▶ [WRITTEN REQUEST] Give as a numbered list the lines of the items that start with the line containing "This screenshot has height=600, width=700." and end with the line containing "Action: click(171, 202)", skipping blank lines. Leave the pictures out of your answer.

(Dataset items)

..............................

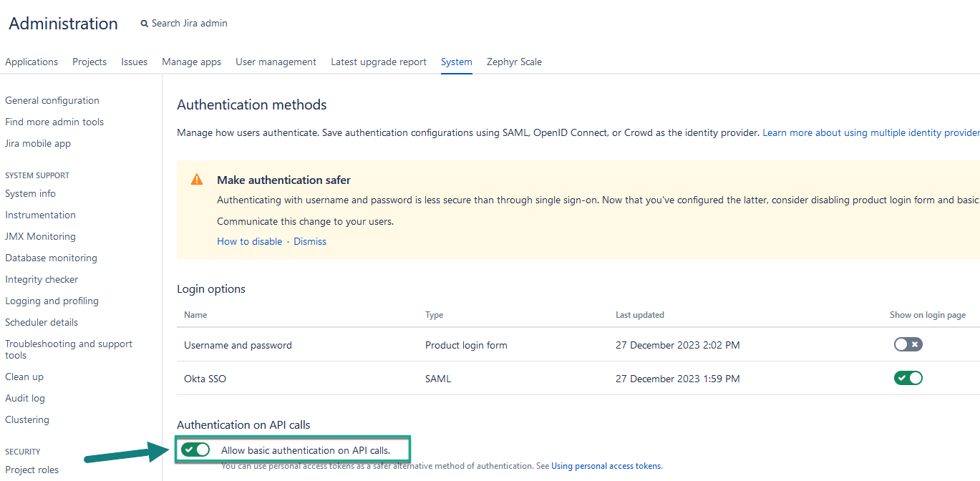Toggle off Okta SSO show on login page

[x=908, y=378]
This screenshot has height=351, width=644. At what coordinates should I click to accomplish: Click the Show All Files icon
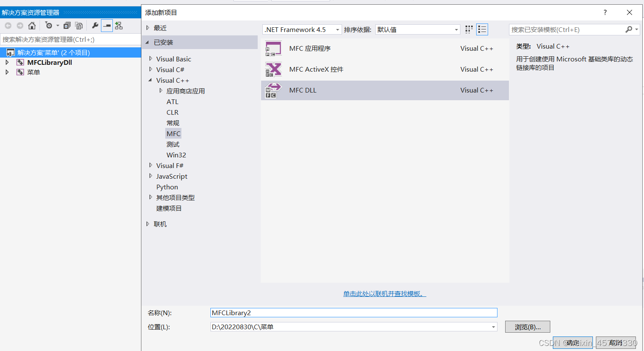click(x=79, y=26)
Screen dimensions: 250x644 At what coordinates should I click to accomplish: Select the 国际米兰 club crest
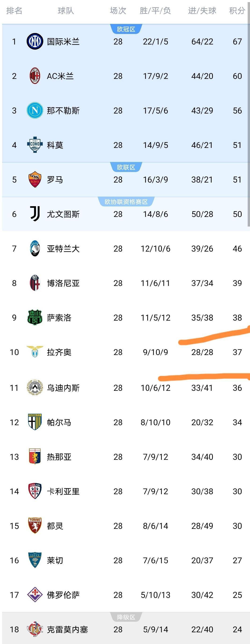pos(35,41)
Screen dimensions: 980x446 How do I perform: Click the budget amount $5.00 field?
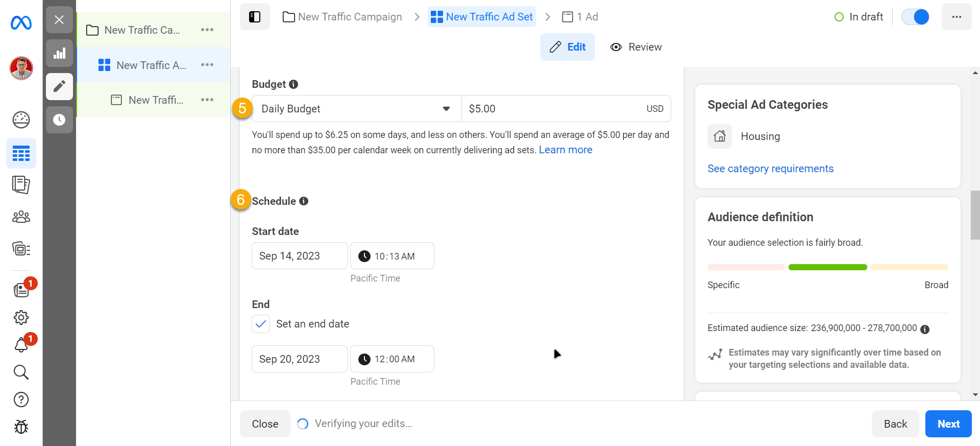[551, 109]

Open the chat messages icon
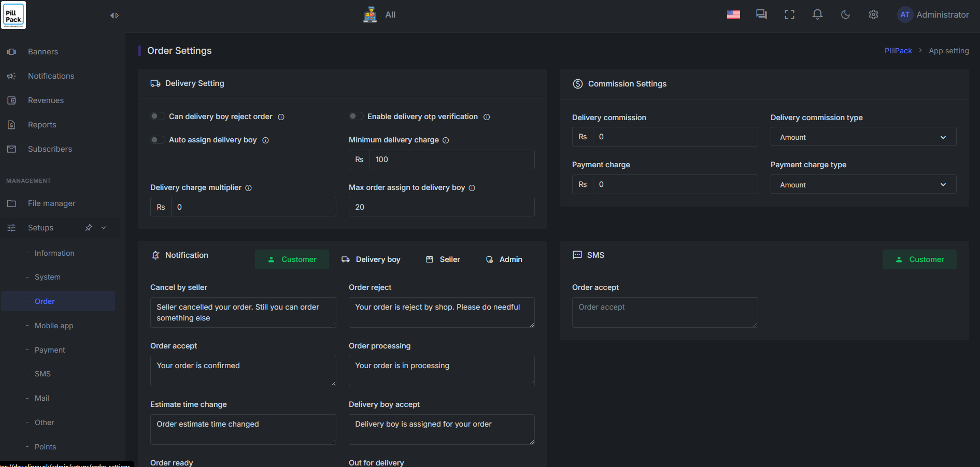point(761,14)
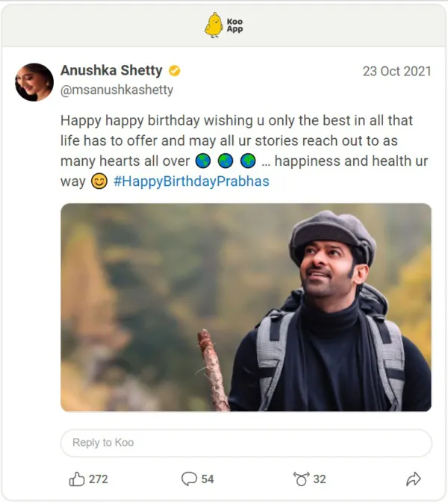Focus the Reply to Koo field
Image resolution: width=448 pixels, height=504 pixels.
coord(246,443)
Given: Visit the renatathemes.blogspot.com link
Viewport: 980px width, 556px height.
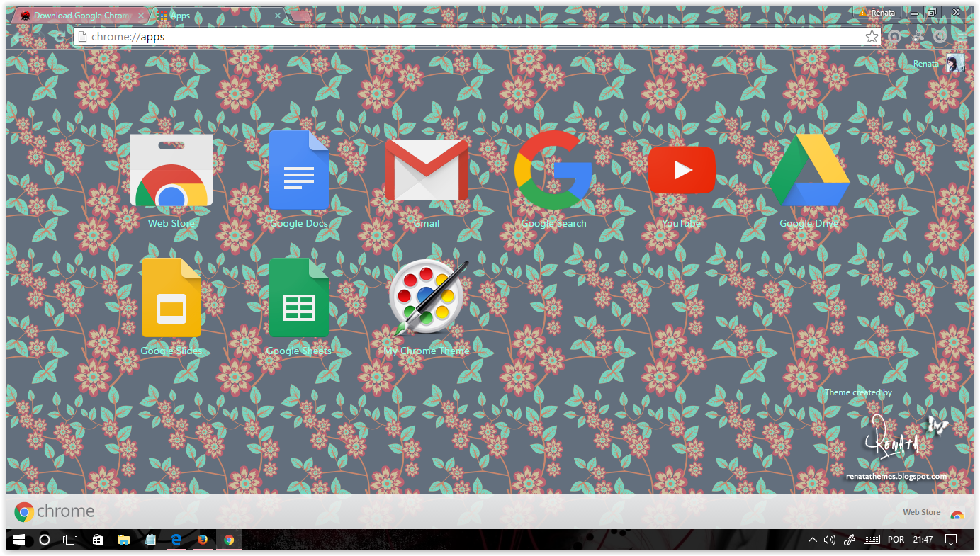Looking at the screenshot, I should 897,477.
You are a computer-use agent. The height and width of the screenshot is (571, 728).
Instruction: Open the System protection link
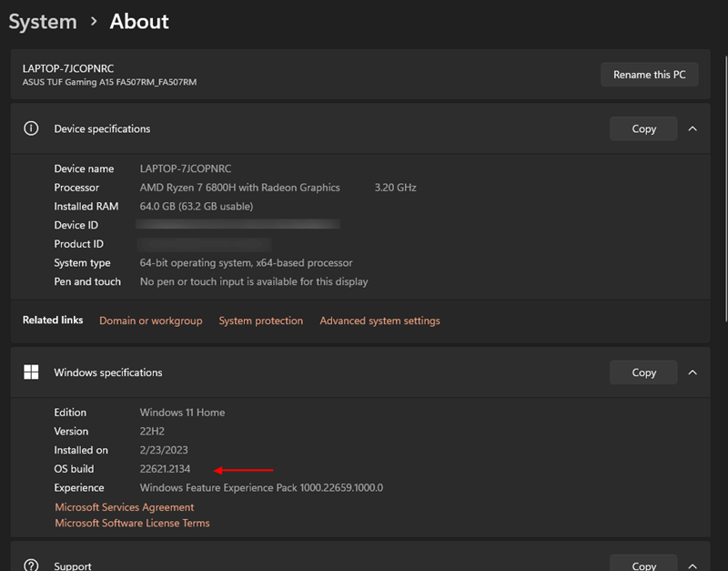click(260, 321)
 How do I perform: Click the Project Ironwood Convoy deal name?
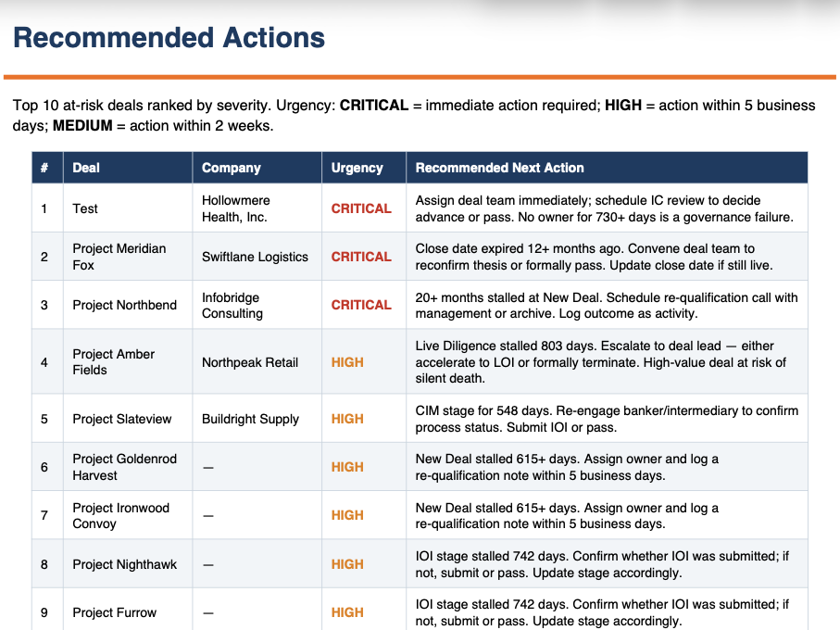click(121, 515)
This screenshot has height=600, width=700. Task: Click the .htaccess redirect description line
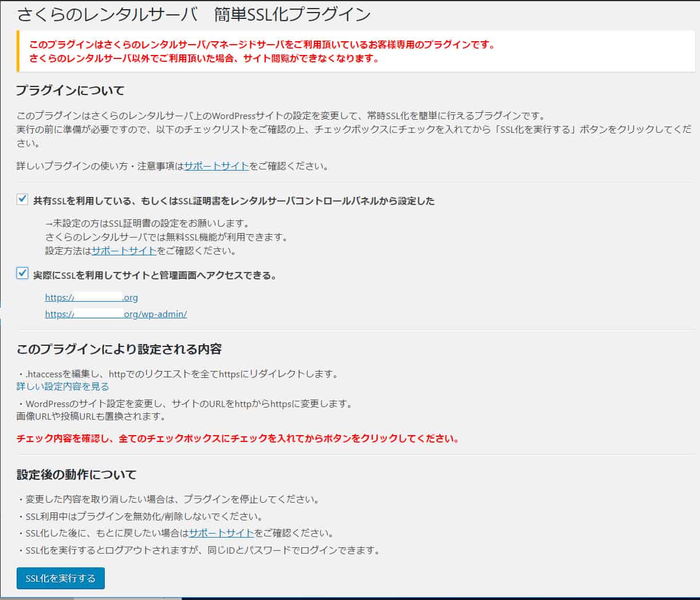coord(179,374)
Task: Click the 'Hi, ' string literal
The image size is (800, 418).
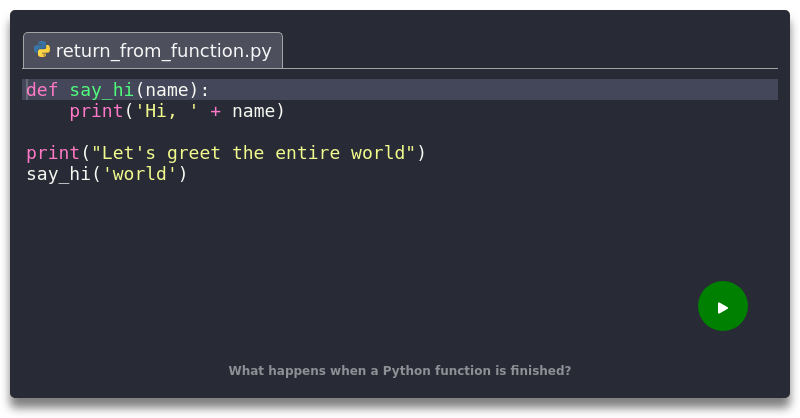Action: point(166,111)
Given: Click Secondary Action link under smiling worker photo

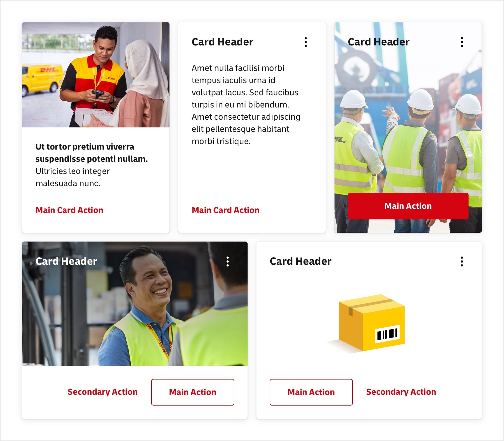Looking at the screenshot, I should pyautogui.click(x=102, y=392).
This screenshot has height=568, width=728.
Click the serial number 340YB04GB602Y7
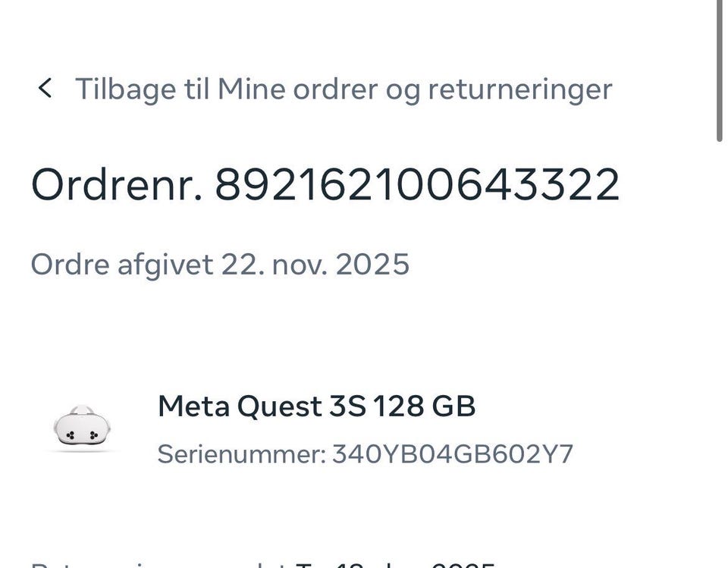click(453, 454)
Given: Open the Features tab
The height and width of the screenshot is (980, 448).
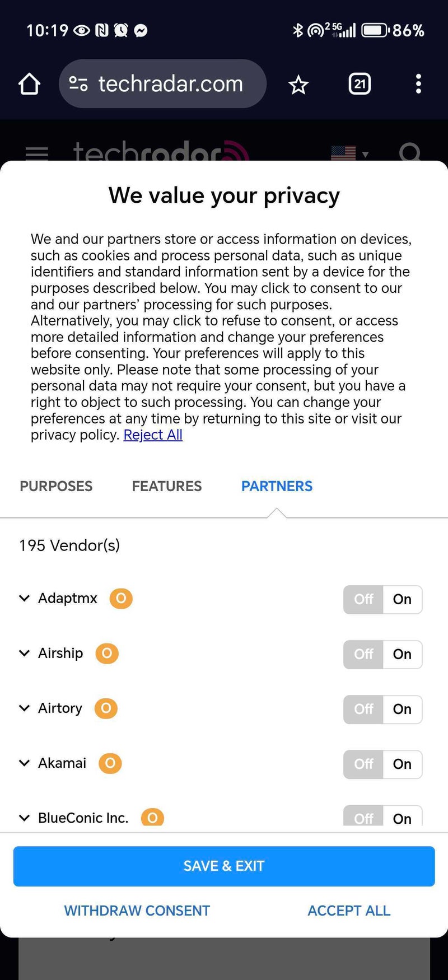Looking at the screenshot, I should [x=167, y=486].
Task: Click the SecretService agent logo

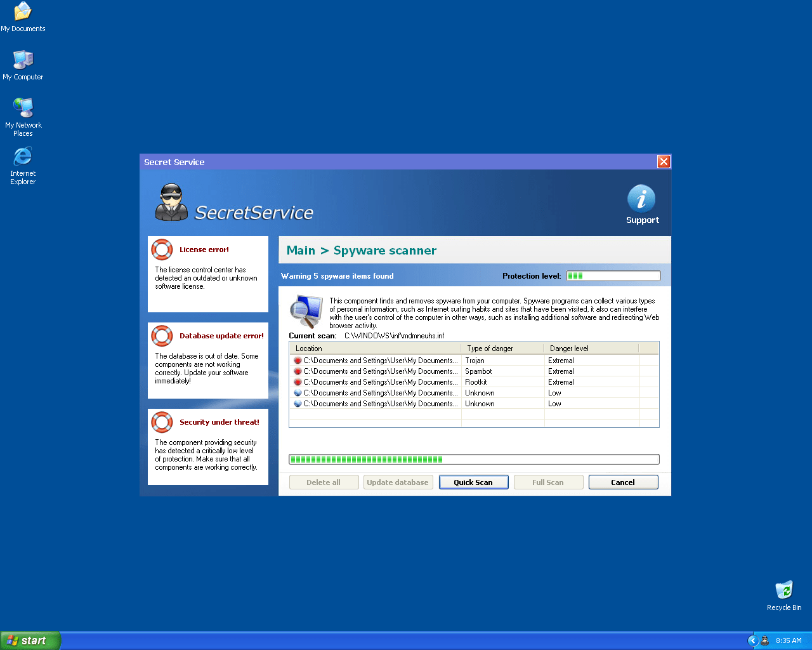Action: click(171, 202)
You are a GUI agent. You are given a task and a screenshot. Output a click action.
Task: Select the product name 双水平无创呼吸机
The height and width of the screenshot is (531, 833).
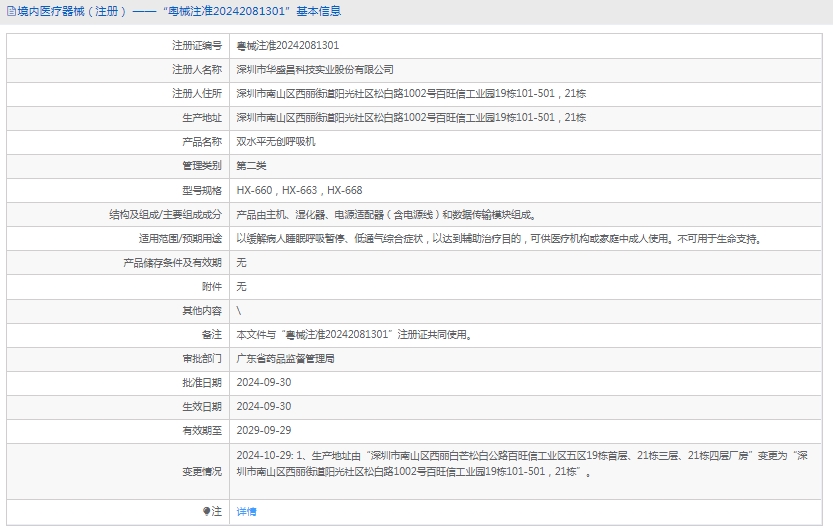click(275, 142)
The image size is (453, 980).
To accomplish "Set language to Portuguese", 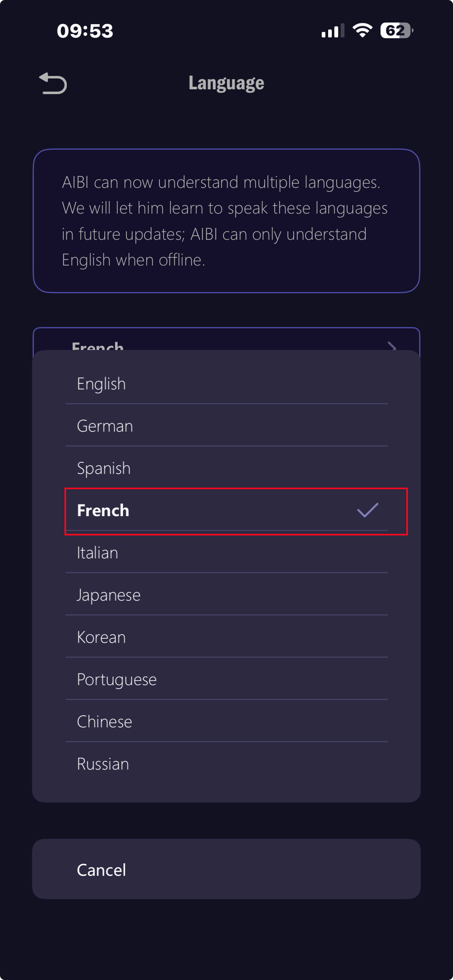I will 226,679.
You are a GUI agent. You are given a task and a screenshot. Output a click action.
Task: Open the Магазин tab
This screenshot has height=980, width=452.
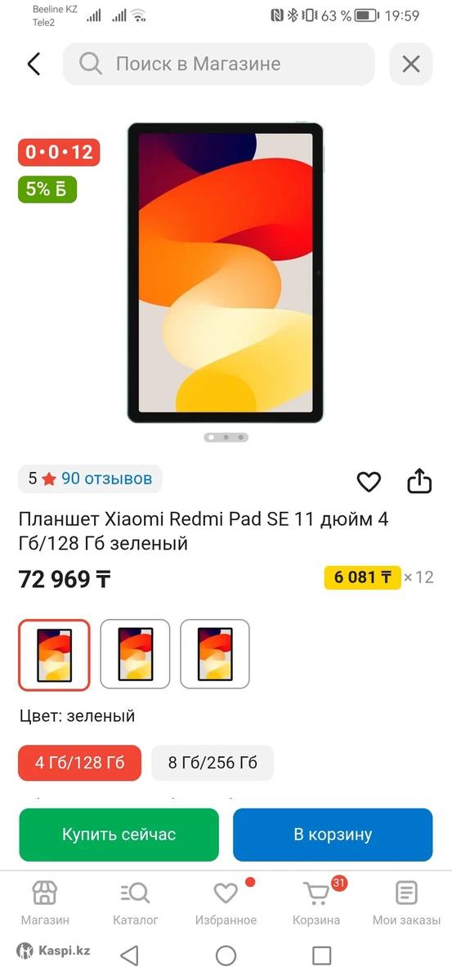pyautogui.click(x=45, y=902)
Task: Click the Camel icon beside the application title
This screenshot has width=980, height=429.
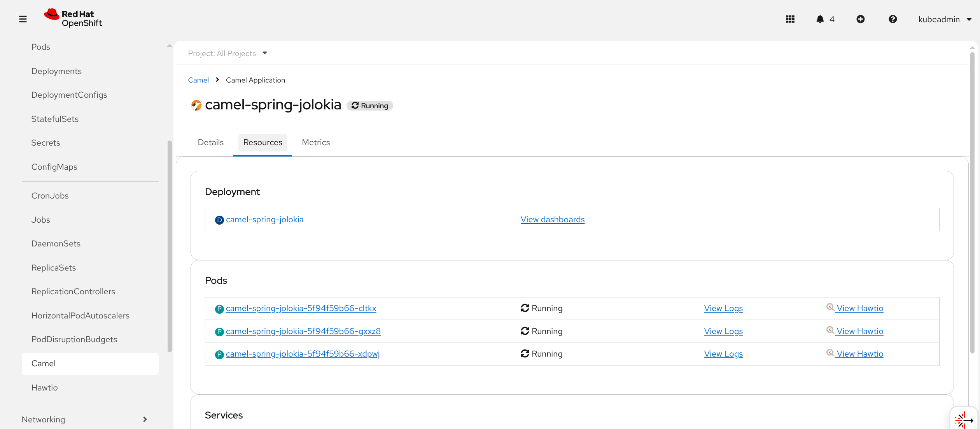Action: [196, 105]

..............................

▶ [SOLUTION TO THE PROBLEM]
1. This screenshot has height=600, width=700. Task: Click the .htaccess redirect description line
2. coord(179,374)
3. Task: Click the 'Hi, ' string literal
4. The image size is (800, 418).
5. Action: point(166,111)
6. Given: Click Secondary Action link under smiling worker photo
7. Looking at the screenshot, I should pyautogui.click(x=102, y=392).
8. This screenshot has height=568, width=728.
9. Click the serial number 340YB04GB602Y7
10. click(453, 454)
11. Given: Open the Features tab
12. The height and width of the screenshot is (980, 448).
13. Looking at the screenshot, I should [x=167, y=486].
14. Task: Click the SecretService agent logo
15. Action: click(171, 202)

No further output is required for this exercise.